Collected data entries:
★ ★ ★ ★ ★

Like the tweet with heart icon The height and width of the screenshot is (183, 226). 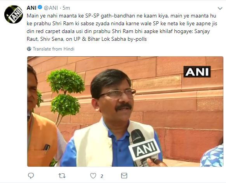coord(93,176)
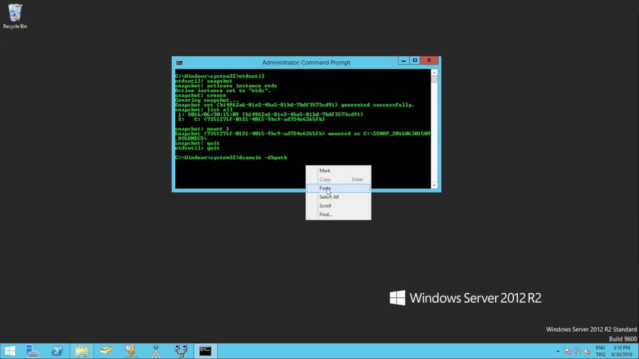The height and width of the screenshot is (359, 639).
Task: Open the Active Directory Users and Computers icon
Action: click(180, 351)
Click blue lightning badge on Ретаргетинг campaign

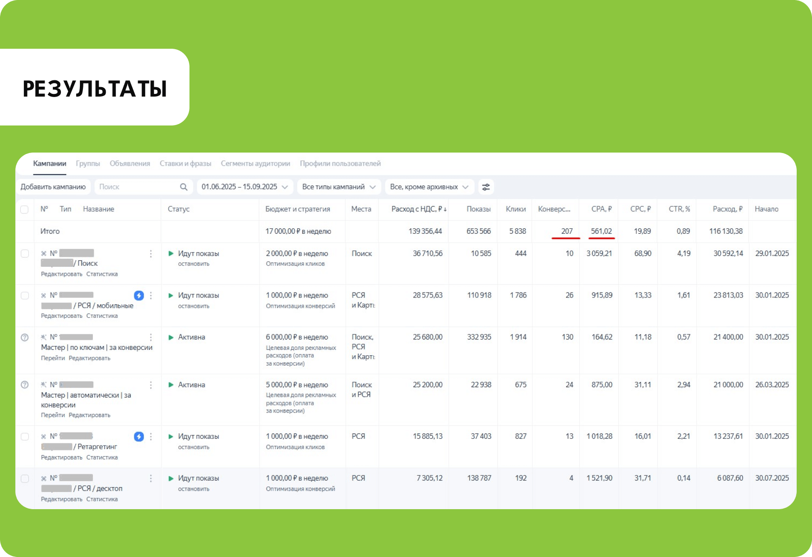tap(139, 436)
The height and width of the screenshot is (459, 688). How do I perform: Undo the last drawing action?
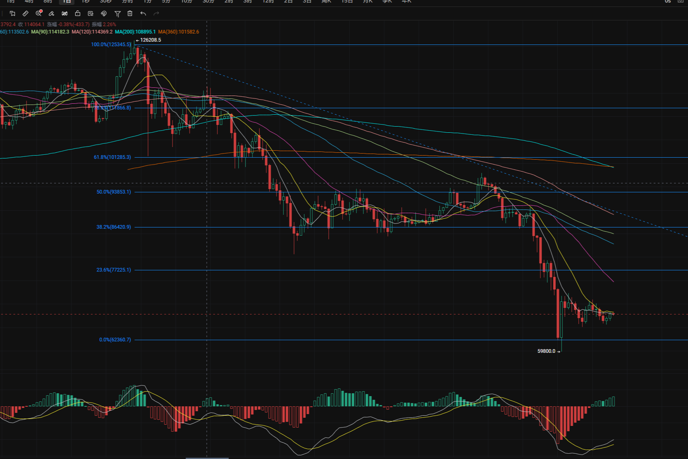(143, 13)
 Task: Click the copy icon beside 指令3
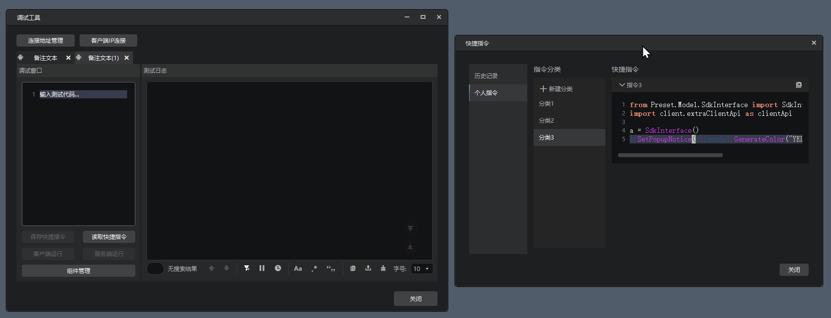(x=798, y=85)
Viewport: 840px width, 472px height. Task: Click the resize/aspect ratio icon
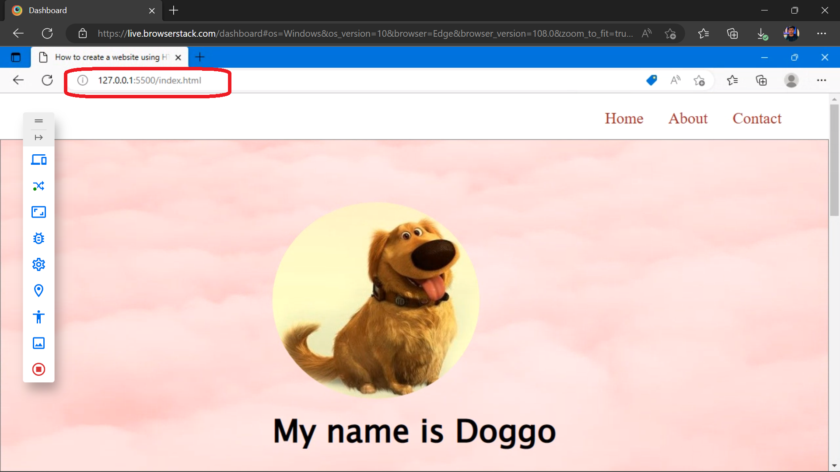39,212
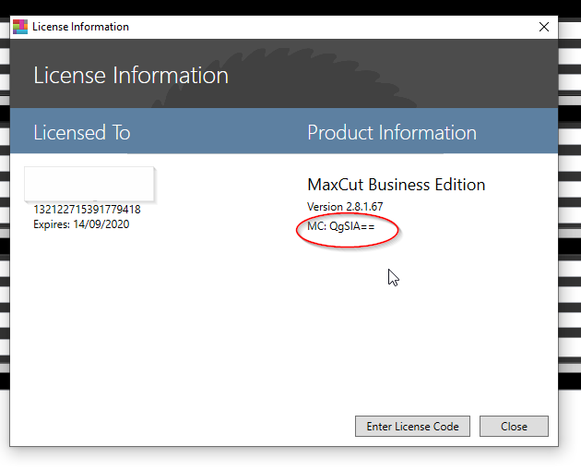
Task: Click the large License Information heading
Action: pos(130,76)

★ ★ ★ ★ ★

**Exercise aim**: Please transcribe word for word the lines from the one bearing "The height and width of the screenshot is (459, 688)." through the last line of the records above, omitting the pictures.

**Exercise output**:
The height and width of the screenshot is (459, 688). How do I perform: Undo the last drawing action?
(143, 13)
 Task: Click the copy icon beside 指令3
(x=798, y=85)
Viewport: 840px width, 472px height. Task: Click the resize/aspect ratio icon
39,212
Task: Click the large License Information heading
Action: pos(130,76)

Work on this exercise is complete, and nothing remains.